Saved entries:
──────────────────────────────

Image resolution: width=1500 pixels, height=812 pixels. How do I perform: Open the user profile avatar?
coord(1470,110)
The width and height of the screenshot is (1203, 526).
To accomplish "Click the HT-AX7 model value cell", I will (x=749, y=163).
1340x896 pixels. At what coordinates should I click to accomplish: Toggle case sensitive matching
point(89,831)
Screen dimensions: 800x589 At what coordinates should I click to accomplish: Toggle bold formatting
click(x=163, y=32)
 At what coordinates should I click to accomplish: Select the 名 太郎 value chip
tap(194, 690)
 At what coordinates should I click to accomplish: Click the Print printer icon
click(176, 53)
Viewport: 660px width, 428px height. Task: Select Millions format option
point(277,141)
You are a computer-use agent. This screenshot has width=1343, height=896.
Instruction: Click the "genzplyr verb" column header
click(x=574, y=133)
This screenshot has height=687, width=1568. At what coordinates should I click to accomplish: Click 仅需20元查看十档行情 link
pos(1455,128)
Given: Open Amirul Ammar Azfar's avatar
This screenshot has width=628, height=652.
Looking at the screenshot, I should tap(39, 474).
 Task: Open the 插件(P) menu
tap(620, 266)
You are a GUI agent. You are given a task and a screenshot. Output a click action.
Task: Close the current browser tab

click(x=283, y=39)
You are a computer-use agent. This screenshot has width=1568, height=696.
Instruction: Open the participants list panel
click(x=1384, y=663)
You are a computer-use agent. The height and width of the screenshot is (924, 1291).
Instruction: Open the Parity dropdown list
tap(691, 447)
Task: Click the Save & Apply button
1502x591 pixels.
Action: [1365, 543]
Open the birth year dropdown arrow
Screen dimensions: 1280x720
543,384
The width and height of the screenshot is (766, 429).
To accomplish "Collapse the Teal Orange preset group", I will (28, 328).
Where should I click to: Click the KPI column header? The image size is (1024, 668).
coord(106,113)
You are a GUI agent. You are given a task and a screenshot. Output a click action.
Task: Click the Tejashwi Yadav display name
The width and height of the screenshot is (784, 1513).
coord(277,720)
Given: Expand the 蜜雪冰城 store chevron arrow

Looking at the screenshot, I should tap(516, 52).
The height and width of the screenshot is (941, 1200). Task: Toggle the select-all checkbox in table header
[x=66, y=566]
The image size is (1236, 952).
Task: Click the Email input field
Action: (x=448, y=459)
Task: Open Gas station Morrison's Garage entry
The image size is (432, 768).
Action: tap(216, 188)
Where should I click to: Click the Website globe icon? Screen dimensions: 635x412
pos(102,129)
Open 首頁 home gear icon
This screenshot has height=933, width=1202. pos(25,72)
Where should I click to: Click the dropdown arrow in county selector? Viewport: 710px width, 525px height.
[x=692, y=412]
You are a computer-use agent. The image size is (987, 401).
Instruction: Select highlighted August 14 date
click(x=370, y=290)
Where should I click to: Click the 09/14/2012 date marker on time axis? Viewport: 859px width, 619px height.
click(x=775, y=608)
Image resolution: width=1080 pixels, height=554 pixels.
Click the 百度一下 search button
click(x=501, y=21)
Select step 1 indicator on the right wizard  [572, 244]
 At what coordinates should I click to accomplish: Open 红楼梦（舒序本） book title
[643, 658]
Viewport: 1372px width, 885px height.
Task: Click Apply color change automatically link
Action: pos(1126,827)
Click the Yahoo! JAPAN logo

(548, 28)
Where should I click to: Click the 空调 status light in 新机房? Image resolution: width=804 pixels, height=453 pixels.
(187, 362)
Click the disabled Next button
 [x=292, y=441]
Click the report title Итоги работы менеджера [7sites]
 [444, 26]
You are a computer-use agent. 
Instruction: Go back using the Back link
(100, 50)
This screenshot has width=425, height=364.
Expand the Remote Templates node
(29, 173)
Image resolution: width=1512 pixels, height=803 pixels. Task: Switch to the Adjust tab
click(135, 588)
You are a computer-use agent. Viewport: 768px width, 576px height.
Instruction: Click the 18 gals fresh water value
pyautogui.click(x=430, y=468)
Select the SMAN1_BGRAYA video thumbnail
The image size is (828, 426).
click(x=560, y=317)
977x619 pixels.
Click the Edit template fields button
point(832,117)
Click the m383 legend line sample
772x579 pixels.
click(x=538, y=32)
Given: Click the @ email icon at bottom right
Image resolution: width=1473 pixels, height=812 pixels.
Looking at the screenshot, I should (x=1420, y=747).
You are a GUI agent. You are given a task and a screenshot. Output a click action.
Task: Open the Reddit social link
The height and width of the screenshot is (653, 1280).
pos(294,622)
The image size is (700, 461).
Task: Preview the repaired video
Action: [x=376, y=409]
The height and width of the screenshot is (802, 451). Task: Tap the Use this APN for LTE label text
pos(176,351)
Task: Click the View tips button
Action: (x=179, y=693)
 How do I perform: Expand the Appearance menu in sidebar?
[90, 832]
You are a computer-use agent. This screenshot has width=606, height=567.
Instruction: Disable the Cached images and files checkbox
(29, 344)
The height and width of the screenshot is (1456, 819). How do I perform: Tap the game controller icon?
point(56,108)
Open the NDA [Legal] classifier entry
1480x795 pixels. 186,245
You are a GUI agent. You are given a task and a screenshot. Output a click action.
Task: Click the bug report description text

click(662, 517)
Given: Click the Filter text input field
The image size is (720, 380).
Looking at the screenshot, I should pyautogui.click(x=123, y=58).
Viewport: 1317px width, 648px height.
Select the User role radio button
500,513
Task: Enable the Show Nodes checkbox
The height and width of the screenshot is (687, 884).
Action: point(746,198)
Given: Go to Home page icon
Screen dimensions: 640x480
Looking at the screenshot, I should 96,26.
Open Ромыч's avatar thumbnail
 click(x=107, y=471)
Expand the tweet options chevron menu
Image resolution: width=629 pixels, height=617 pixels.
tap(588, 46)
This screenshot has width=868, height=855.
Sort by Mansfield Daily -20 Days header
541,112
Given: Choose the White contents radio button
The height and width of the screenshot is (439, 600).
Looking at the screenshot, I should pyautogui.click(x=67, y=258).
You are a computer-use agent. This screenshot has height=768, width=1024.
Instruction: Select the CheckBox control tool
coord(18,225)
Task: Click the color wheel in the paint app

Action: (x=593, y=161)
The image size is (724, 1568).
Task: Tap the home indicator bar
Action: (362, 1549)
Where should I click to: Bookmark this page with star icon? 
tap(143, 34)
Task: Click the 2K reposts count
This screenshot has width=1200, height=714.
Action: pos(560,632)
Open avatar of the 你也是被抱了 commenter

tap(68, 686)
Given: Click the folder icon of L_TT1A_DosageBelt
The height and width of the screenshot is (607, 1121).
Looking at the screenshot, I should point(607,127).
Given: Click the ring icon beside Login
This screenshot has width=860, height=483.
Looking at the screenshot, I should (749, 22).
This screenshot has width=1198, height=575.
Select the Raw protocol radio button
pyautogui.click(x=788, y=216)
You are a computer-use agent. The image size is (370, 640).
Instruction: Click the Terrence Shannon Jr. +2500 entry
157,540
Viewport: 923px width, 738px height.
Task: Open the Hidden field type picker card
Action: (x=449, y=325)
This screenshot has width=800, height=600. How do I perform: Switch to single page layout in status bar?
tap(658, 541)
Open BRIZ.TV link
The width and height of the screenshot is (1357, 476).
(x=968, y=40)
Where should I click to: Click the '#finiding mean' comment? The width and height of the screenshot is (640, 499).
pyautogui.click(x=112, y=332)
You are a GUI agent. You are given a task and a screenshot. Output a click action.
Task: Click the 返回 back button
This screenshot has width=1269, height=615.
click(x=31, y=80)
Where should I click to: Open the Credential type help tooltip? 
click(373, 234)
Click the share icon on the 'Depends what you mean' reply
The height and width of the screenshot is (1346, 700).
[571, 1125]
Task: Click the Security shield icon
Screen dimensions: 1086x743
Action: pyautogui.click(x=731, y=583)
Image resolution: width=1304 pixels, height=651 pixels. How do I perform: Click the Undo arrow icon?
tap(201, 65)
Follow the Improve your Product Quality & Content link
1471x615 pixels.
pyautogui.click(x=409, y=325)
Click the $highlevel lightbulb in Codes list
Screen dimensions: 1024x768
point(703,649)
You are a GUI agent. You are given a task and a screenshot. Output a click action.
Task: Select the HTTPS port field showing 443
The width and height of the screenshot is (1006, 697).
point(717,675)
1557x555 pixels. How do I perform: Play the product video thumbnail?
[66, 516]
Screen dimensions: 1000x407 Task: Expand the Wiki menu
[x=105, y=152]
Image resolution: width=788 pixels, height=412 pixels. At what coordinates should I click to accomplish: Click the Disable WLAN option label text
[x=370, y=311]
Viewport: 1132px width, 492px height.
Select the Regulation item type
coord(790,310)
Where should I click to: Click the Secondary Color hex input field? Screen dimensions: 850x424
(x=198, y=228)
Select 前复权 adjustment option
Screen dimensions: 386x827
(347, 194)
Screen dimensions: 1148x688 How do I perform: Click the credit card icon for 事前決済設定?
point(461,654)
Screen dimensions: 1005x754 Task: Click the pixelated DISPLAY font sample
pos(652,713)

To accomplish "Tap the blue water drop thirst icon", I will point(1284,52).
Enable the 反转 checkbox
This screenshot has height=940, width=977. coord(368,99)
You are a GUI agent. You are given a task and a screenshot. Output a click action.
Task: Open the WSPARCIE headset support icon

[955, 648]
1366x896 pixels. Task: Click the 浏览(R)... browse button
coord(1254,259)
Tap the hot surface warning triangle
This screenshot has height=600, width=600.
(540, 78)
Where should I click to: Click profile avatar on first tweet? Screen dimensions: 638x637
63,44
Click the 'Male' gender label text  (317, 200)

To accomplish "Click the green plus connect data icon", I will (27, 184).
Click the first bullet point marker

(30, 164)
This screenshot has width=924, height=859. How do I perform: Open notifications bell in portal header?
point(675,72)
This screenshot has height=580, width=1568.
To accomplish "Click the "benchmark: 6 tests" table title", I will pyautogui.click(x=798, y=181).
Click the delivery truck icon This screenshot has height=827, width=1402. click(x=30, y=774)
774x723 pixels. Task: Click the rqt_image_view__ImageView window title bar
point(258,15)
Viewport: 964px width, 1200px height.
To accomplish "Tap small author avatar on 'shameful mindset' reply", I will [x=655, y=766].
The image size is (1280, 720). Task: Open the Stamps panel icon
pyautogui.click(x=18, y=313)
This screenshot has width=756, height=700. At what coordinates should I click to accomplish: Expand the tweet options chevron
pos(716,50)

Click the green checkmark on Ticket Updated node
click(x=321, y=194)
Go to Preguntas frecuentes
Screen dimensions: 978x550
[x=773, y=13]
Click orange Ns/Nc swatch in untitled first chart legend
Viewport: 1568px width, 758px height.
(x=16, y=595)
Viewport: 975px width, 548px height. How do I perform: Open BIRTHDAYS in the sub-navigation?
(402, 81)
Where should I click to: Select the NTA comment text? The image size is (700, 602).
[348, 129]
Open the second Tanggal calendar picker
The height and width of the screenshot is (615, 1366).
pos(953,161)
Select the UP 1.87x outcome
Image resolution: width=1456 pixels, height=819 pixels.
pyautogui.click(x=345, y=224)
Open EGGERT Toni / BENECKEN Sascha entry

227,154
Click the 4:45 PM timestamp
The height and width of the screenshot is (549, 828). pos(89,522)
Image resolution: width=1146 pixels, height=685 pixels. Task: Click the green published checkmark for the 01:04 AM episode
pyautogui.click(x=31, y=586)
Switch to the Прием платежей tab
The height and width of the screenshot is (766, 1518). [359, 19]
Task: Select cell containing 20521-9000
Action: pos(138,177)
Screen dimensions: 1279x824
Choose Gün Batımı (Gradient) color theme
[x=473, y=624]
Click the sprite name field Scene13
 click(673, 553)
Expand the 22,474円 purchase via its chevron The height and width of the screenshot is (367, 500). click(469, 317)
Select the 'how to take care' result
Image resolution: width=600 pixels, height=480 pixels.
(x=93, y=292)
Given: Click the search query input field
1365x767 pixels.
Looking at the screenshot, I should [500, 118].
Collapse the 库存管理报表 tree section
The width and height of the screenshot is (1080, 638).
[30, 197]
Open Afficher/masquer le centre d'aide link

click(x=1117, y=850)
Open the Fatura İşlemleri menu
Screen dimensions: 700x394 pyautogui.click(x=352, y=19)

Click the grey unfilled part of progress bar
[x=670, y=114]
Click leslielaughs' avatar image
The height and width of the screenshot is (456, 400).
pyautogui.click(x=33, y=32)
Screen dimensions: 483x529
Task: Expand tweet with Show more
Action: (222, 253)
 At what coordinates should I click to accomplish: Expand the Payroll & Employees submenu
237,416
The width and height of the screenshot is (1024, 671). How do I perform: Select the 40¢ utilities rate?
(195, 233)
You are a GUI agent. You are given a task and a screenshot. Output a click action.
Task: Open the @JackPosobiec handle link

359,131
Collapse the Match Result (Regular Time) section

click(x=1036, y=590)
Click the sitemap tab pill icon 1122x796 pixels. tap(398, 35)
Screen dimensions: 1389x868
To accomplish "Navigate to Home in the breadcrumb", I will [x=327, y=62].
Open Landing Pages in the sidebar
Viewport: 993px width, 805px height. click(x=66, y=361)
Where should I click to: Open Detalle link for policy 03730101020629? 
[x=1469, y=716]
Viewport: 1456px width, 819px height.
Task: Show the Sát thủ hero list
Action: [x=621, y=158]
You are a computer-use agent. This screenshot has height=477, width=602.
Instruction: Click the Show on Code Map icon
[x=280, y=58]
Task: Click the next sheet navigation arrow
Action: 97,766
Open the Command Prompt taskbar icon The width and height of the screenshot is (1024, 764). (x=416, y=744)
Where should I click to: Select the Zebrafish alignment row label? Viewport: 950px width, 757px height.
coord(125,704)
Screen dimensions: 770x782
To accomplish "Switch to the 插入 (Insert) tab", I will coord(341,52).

──────────────────────────────

Your objective:
Reprint exactly the lines above that start at the one with "Image resolution: width=1512" and end at the one with "You are a computer-use agent. Viewport: 768px", keeping both and adding none.

Answer space:
Image resolution: width=1512 pixels, height=803 pixels. Task: Switch to the Adjust tab
click(135, 588)
You are a computer-use agent. Viewport: 768px width, 576px height.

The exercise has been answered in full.